US Banker  |  August, 2009

Even as its previously announced proposals seem to be either treading water or listing—the Federal Reserve as the too-big-to-fail monitor, for example, or the Consumer Financial Protection Agency—the Obama Administration resolutely soldiered on last week in delivering a plan for regulating derivatives to Capitol Hill.

The White House’s idea is fairly simple and straightforward: over-the-counter instruments will have to be cleared through regulated clearinghouses, tagged with capital margin requirements.

The Securities and Exchange Commission and the Commodity Futures Trading Commission will share oversight of most derivatives, although one puzzling exception is banks’ derivative trading, which would be monitored by banking regulators.
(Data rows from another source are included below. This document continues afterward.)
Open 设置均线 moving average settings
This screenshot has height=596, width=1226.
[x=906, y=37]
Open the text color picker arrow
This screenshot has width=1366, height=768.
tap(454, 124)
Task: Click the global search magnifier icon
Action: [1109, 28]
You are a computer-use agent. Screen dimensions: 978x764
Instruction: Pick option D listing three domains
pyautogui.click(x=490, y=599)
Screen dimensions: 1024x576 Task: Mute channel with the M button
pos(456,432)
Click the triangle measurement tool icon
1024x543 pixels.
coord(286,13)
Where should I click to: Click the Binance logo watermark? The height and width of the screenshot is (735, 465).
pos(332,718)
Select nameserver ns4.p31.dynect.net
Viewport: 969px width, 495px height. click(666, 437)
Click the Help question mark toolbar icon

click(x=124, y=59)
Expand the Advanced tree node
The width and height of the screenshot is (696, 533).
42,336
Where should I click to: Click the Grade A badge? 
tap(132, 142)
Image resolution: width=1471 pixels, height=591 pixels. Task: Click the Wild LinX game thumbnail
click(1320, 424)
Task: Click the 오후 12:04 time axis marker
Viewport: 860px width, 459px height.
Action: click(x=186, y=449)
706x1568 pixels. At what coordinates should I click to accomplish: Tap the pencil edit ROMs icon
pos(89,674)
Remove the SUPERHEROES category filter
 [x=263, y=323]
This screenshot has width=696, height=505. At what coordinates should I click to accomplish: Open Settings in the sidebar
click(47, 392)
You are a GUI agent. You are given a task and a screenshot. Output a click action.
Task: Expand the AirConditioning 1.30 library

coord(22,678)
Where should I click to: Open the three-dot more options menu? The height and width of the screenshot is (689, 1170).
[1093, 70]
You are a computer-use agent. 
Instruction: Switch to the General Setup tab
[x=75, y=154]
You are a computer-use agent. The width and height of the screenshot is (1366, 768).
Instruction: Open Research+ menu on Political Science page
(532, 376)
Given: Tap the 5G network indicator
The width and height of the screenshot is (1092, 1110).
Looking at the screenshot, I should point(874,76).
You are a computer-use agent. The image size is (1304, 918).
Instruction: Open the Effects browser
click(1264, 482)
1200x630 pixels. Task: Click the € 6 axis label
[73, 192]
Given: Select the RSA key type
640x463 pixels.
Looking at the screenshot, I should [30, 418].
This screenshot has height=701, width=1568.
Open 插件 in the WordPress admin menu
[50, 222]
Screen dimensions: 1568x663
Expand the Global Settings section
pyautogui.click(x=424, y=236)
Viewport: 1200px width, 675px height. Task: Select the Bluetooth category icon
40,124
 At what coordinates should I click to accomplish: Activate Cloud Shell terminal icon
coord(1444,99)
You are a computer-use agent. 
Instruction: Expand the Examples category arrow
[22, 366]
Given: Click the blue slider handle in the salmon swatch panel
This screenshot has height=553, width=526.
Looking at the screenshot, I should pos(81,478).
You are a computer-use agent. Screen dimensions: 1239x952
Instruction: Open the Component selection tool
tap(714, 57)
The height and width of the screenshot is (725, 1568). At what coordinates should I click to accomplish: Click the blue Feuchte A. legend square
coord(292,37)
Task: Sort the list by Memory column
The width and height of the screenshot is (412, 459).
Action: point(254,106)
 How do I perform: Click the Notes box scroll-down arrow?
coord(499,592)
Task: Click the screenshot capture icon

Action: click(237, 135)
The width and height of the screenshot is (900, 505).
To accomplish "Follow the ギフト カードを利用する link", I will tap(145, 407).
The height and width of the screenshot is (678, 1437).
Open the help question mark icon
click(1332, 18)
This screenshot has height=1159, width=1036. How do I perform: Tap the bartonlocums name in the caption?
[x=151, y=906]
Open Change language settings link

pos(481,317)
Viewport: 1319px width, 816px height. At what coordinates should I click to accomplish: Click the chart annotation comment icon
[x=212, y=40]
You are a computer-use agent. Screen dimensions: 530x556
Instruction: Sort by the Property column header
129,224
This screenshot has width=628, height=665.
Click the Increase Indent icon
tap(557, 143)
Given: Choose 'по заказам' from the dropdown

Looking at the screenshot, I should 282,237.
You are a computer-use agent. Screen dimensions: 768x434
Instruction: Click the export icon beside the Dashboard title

More puzzling, at least to Keefe, Bruyette & Woods analyst Brian Gardner, is the absence of a ban on trading naked credit default swaps—CDS without skin in them. Gardner notes that restrictions on naked swaps—which are speculative sources of risk instead of hedges against it—got the nod from House Financial Services Committee chairman Barney Frank (D-Mass.) and House Agriculture Committee chairman Colin Peterson (D-Minn.), who committed to move such legislation through their respective bailiwicks.

The omission might be related to complaints by some in the financial sector that even standardized CDS are too “lightly traded” to require clearing, a stance that seems laughable when describing a market that has notional value that may exceed $30 trillion. After all, palladium, tin, lead, and other commodities not quite worth $30 trillion have active futures and options trading on exchanges.

Meanwhile, the European Union and the U.K. seem further ahead in the regulatory reform department. A side-by-side comparison of the Obama, EU, and U.K. proposals by Selwyn Blair, senior domain expert at risk systems provider FRS Global, shows that some changes have already been implemented across the Atlantic. The British have taken steps to strengthen liquidity rules, for example, and the EU has adopted BIS recommendations for tighter capital requirements for the securitization market.

Even though the U.S., the U.K. and EU, share a range of common goals, the G8/G20 goal of global cooperation seems nearly as distant as it did before the financial market meltdown, Blair notes. “There is no mechanism in place to take a world view. What is clear is that there is an intent and a desire to implement changes, but the ability to do so is quite variable.” Regulatory regimes will not look same worldwide. “I can’t see the U.K. or the Federal Reserve telling France what to do,” says Blair.